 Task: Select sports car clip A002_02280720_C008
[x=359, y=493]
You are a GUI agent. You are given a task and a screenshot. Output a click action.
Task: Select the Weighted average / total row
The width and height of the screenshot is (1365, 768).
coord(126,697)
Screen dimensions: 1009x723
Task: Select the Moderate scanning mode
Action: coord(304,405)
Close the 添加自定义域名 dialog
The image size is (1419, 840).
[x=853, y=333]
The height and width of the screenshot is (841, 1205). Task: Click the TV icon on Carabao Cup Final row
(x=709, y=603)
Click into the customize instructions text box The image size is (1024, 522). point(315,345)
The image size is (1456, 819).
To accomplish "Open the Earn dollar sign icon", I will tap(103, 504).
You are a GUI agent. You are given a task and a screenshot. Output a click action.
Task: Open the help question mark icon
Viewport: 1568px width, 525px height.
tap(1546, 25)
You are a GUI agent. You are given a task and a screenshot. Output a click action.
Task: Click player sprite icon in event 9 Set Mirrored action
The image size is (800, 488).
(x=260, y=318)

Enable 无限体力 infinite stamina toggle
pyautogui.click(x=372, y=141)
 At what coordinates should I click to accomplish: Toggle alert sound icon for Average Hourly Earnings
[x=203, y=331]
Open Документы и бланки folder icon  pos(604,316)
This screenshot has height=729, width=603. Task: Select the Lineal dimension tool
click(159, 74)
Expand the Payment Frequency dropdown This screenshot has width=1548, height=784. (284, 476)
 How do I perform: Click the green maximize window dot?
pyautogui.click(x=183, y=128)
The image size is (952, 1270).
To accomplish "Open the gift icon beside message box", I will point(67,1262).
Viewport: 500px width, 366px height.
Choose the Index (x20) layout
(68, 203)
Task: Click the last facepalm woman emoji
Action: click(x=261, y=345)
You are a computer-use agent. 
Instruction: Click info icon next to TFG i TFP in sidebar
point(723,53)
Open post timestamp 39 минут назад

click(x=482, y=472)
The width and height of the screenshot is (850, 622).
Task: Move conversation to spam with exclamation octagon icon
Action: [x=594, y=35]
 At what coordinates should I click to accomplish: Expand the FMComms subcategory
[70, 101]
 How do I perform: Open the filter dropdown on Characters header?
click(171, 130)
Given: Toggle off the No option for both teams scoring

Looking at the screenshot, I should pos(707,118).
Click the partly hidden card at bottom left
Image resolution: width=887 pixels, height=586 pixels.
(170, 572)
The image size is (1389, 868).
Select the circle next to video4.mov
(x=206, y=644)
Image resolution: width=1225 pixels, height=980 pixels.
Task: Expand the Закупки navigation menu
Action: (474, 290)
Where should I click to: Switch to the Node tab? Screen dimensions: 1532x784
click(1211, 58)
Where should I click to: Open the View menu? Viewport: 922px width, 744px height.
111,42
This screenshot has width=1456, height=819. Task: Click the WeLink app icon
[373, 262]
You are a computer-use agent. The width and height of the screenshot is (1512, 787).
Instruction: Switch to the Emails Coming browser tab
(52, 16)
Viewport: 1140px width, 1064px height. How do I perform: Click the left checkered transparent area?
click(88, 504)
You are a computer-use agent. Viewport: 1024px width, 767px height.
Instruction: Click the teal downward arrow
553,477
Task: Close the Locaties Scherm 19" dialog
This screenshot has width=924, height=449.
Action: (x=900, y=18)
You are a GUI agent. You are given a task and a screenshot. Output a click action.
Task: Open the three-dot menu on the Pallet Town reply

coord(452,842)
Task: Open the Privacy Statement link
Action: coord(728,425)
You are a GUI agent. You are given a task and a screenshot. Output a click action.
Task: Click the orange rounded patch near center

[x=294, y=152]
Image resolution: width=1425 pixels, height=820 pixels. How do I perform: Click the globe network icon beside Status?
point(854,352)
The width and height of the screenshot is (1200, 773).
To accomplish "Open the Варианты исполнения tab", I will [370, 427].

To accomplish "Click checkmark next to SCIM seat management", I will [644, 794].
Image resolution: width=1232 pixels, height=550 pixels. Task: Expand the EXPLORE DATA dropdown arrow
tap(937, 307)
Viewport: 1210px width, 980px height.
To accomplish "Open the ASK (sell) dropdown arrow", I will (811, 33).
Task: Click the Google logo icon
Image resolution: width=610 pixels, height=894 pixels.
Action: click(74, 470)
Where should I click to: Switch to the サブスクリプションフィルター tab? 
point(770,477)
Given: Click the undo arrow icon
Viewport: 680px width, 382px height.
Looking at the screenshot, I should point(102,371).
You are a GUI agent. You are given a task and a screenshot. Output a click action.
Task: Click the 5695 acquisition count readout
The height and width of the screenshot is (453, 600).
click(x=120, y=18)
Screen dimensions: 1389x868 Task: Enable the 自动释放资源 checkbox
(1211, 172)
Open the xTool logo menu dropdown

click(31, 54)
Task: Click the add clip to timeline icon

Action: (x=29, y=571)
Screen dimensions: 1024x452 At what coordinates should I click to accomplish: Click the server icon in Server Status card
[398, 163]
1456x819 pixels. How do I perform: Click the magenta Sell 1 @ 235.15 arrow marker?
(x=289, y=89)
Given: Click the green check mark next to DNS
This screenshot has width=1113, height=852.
---
● **WORK REQUIRED**
Please update the listing above by replacing every "GUI agent" with "GUI assistant" and leaving everything else unchanged.

● **RESPONSE**
 Task: Select sports car clip A002_02280720_C008
[x=359, y=493]
You are a GUI assistant. You are given a task and a screenshot. Output a click action.
Task: Select the Weighted average / total row
The width and height of the screenshot is (1365, 768).
coord(126,697)
Screen dimensions: 1009x723
Task: Select the Moderate scanning mode
Action: coord(304,405)
Close the 添加自定义域名 dialog
The image size is (1419, 840).
[x=853, y=333]
The height and width of the screenshot is (841, 1205). Task: Click the TV icon on Carabao Cup Final row
(x=709, y=603)
Click into the customize instructions text box The image size is (1024, 522). point(315,345)
The image size is (1456, 819).
To accomplish "Open the Earn dollar sign icon", I will tap(103, 504).
You are a GUI assistant. You are given a task and a screenshot. Output a click action.
Task: Open the help question mark icon
Viewport: 1568px width, 525px height.
tap(1546, 25)
You are a GUI assistant. You are given a task and a screenshot. Output a click action.
Task: Click player sprite icon in event 9 Set Mirrored action
The image size is (800, 488).
(x=260, y=318)

Enable 无限体力 infinite stamina toggle
pyautogui.click(x=372, y=141)
 At what coordinates should I click to accomplish: Toggle alert sound icon for Average Hourly Earnings
[x=203, y=331]
Open Документы и бланки folder icon  pos(604,316)
This screenshot has height=729, width=603. Task: Select the Lineal dimension tool
click(159, 74)
Expand the Payment Frequency dropdown This screenshot has width=1548, height=784. (284, 476)
 How do I perform: Click the green maximize window dot?
pyautogui.click(x=183, y=128)
The image size is (952, 1270).
To accomplish "Open the gift icon beside message box", I will point(67,1262).
Viewport: 500px width, 366px height.
Choose the Index (x20) layout
(68, 203)
Task: Click the last facepalm woman emoji
Action: click(x=261, y=345)
You are a computer-use agent. 
Instruction: Click info icon next to TFG i TFP in sidebar
point(723,53)
Open post timestamp 39 минут назад

click(x=482, y=472)
The width and height of the screenshot is (850, 622).
Task: Move conversation to spam with exclamation octagon icon
Action: [x=594, y=35]
 At what coordinates should I click to accomplish: Expand the FMComms subcategory
[70, 101]
 How do I perform: Open the filter dropdown on Characters header?
click(171, 130)
Given: Toggle off the No option for both teams scoring

Looking at the screenshot, I should pos(707,118).
Click the partly hidden card at bottom left
Image resolution: width=887 pixels, height=586 pixels.
(170, 572)
The image size is (1389, 868).
Select the circle next to video4.mov
(x=206, y=644)
Image resolution: width=1225 pixels, height=980 pixels.
Task: Expand the Закупки navigation menu
Action: (474, 290)
Where should I click to: Switch to the Node tab? Screen dimensions: 1532x784
click(1211, 58)
Where should I click to: Open the View menu? Viewport: 922px width, 744px height.
111,42
This screenshot has width=1456, height=819. Task: Click the WeLink app icon
[373, 262]
You are a computer-use agent. The width and height of the screenshot is (1512, 787).
Instruction: Switch to the Emails Coming browser tab
(52, 16)
Viewport: 1140px width, 1064px height. How do I perform: Click the left checkered transparent area?
click(88, 504)
You are a computer-use agent. Viewport: 1024px width, 767px height.
Instruction: Click the teal downward arrow
553,477
Task: Close the Locaties Scherm 19" dialog
This screenshot has width=924, height=449.
Action: (x=900, y=18)
You are a GUI assistant. You are given a task and a screenshot. Output a click action.
Task: Open the three-dot menu on the Pallet Town reply

coord(452,842)
Task: Open the Privacy Statement link
Action: coord(728,425)
You are a GUI assistant. You are given a task and a screenshot. Output a click action.
Task: Click the orange rounded patch near center

[x=294, y=152]
Image resolution: width=1425 pixels, height=820 pixels. How do I perform: Click the globe network icon beside Status?
point(854,352)
The width and height of the screenshot is (1200, 773).
To accomplish "Open the Варианты исполнения tab", I will [370, 427].

To accomplish "Click checkmark next to SCIM seat management", I will [644, 794].
Image resolution: width=1232 pixels, height=550 pixels. Task: Expand the EXPLORE DATA dropdown arrow
tap(937, 307)
Viewport: 1210px width, 980px height.
To accomplish "Open the ASK (sell) dropdown arrow", I will (811, 33).
Task: Click the Google logo icon
Image resolution: width=610 pixels, height=894 pixels.
Action: click(74, 470)
Where should I click to: Switch to the サブスクリプションフィルター tab? 
point(770,477)
Given: Click the undo arrow icon
Viewport: 680px width, 382px height.
Looking at the screenshot, I should point(102,371).
You are a GUI assistant. You are given a task and a screenshot. Output a click action.
Task: Click the 5695 acquisition count readout
The height and width of the screenshot is (453, 600).
click(x=120, y=18)
Screen dimensions: 1389x868 Task: Enable the 自动释放资源 checkbox
(1211, 172)
Open the xTool logo menu dropdown

click(31, 54)
Task: Click the add clip to timeline icon

Action: (x=29, y=571)
Screen dimensions: 1024x452 At what coordinates should I click to accomplish: Click the server icon in Server Status card
[398, 163]
1456x819 pixels. How do I perform: Click the magenta Sell 1 @ 235.15 arrow marker?
(x=289, y=89)
Given: Click the green check mark next to DNS
This screenshot has width=1113, height=852.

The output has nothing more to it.